Listen to the entire pod to learn more about Martina’s product marketing framework, including the fundamental roles responsible for its execution: the Ambassador, the Strategist, the Storyteller, and the Evangelist.

Other insights from Martina:

  • Owning the market is about owning the conversations in your category – and you can do that pre-launch.
  • Product marketing is more a framework than a checklist of activities.
  • Building software is not about the features you add; it’s about making someone more successful at the job they’re trying to do.
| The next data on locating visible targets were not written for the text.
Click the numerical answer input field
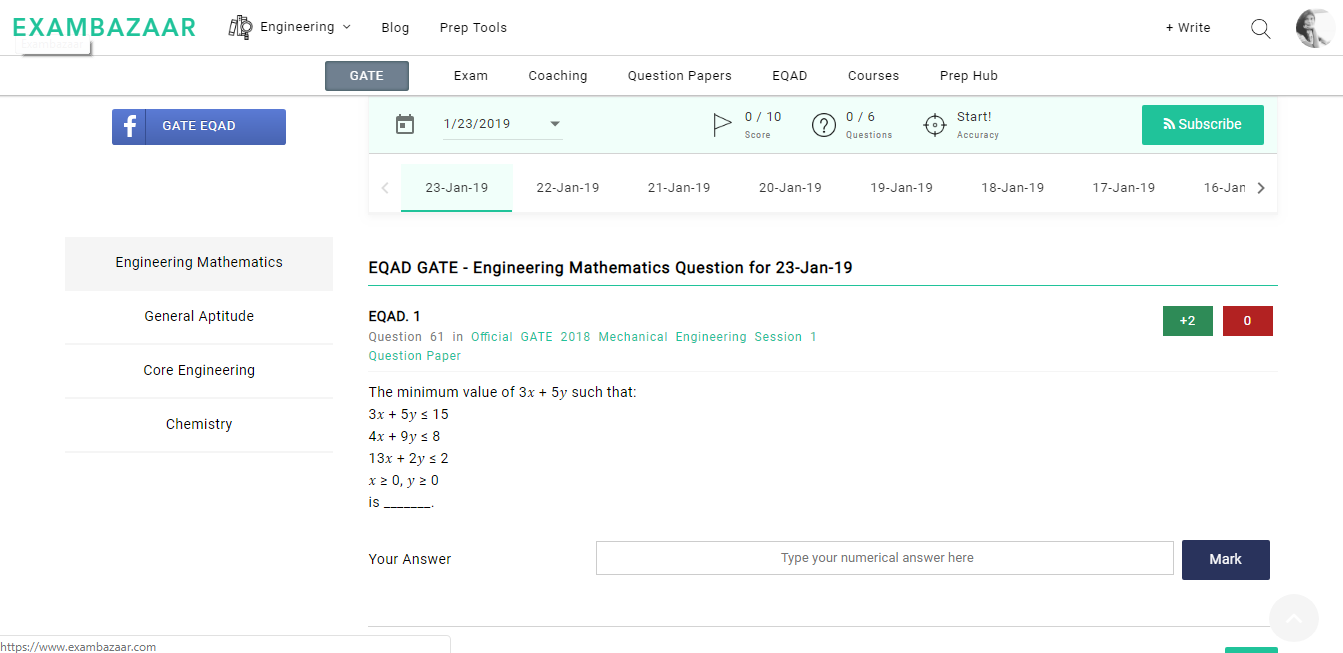1343x653 pixels. [884, 558]
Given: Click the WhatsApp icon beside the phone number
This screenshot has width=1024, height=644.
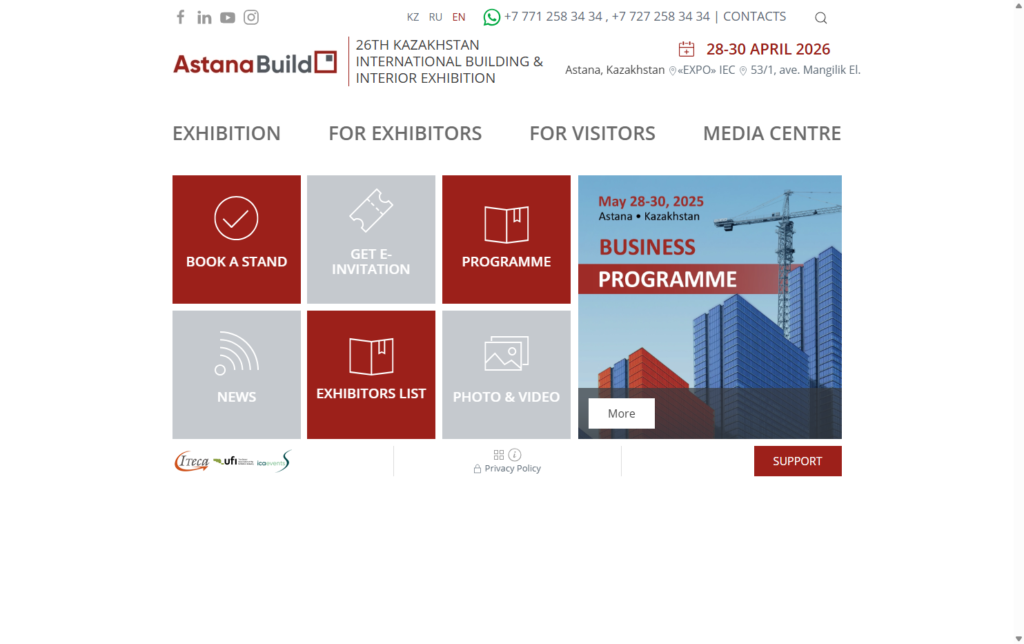Looking at the screenshot, I should [x=491, y=17].
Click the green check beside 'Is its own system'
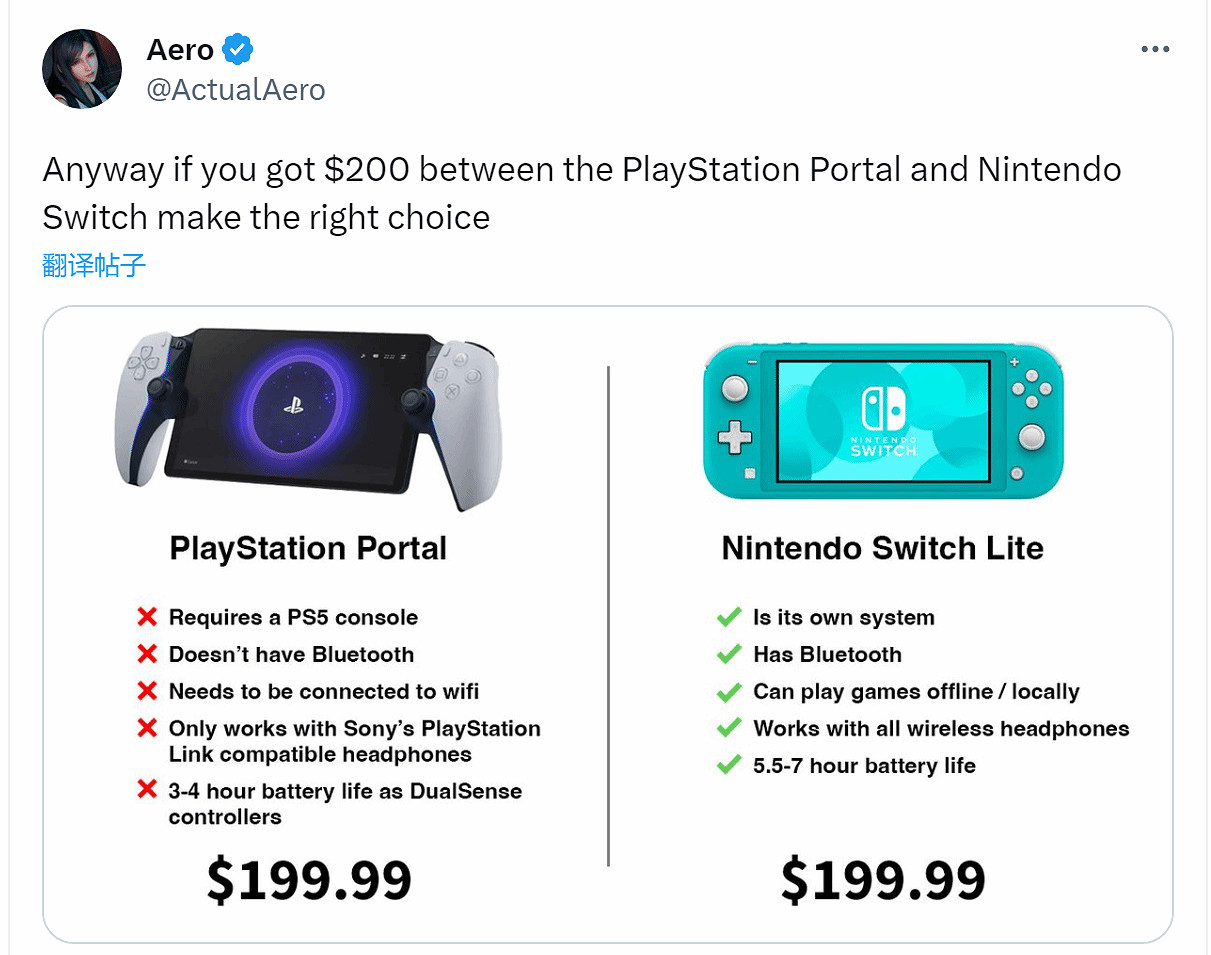Viewport: 1211px width, 955px height. click(729, 617)
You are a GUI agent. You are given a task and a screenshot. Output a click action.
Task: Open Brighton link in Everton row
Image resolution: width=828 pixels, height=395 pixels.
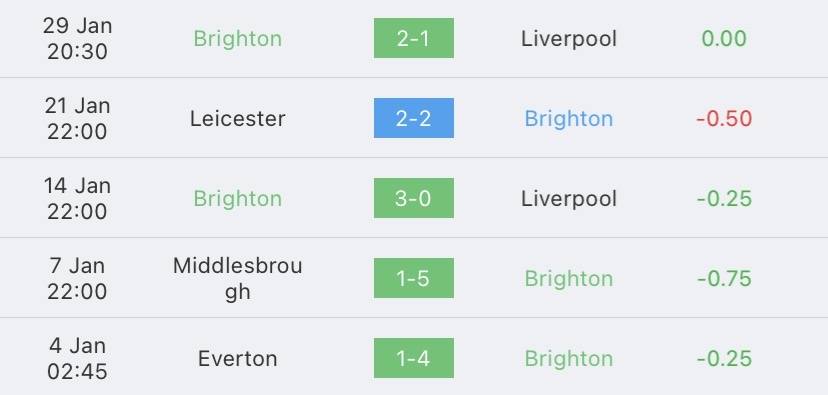click(569, 359)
Paul [00:00:19] Hello and welcome to Product Momentum, where we hope to entertain, educate, and celebrate the amazing product people who are helping to shape our community’s way ahead. My name is Paul Gebel and I’m the Director of Product Innovation at ITX. Along with my co-host, Sean Flaherty, and our amazing production team and occasional guest host, we record and release a conversation with a product thought leader, writer, speaker, or maker who has something to share with the community every two weeks.

Paul [00:00:43] Hey, everyone. If you’re anything like me as a product manager, at some point or another in your career, you’ve wondered, which master user do you serve? Do you prioritize the technical argument from an architect who’s got a really burning problem that needs to get solved? Or do you listen to the designer who has a really great case for why the UI needs to be improved in some way or another? Of the 50 things that you’ve got in your backlog and the roadmap that you’re marching towards, that list of one or two things that are the most important might not even be the thing that the market wants. And that’s the kind of mindset that we’re going to unpack with Martina Luchengco today. Sean and I get into her book, Loved. We get really deep into how you can bring this to your teams. So I really hope you enjoy our conversation.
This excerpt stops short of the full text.